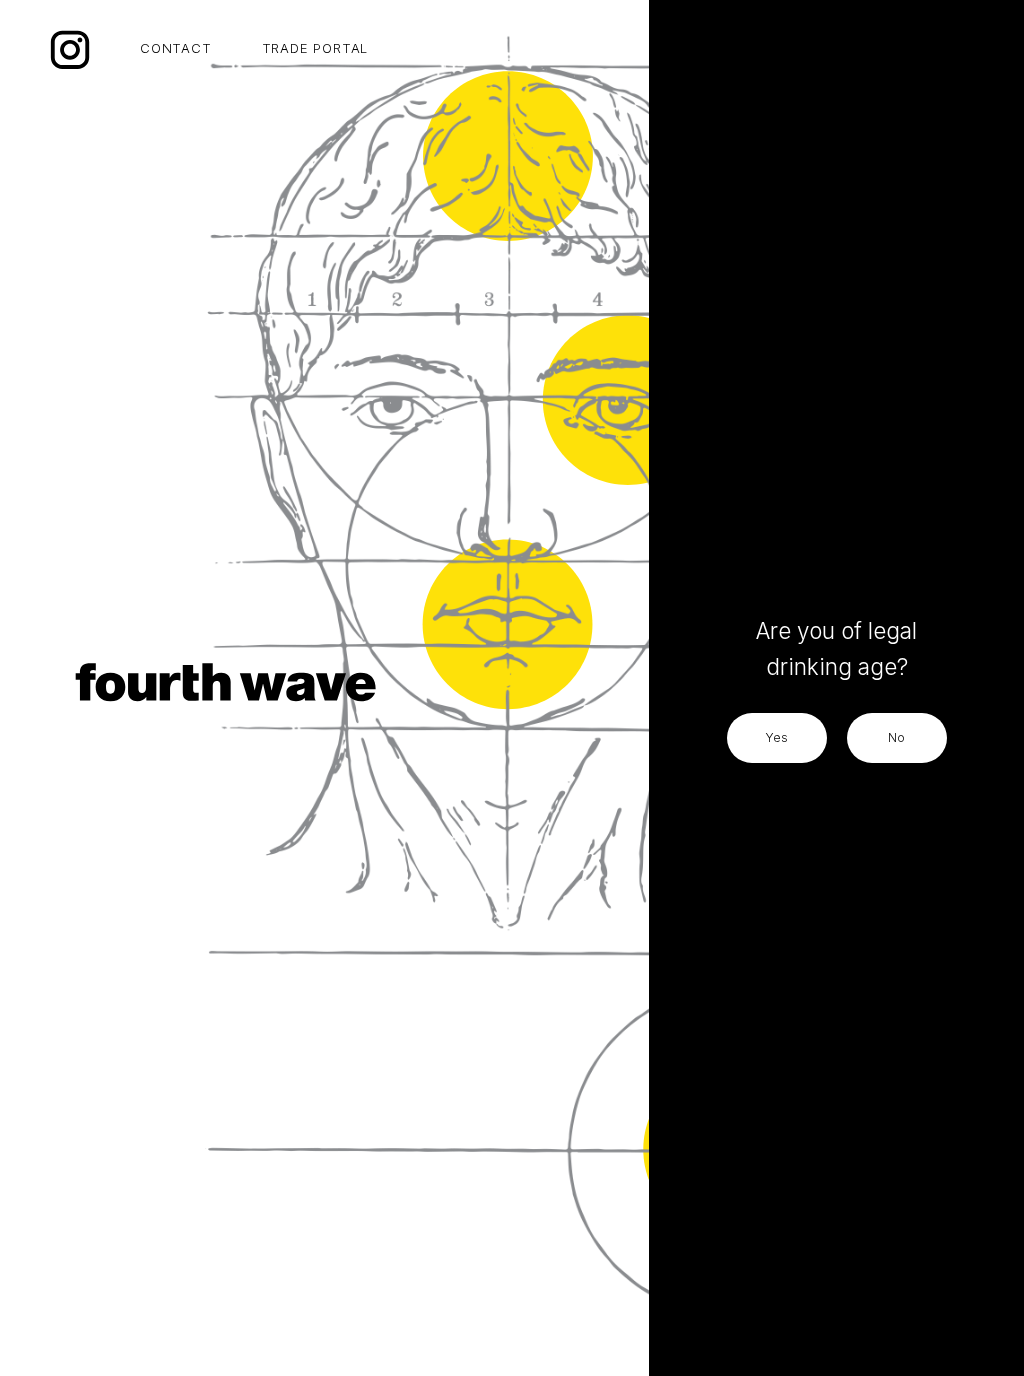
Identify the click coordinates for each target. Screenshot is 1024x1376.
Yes (776, 737)
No (896, 737)
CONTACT (176, 48)
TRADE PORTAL (315, 48)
------------------------------
Action item.
Exclude all images and return the listing word for word.

Task result.
Identify the click coordinates for each target. Screenshot is 1024x1376.
Yes (776, 737)
No (896, 737)
CONTACT (176, 48)
TRADE PORTAL (315, 48)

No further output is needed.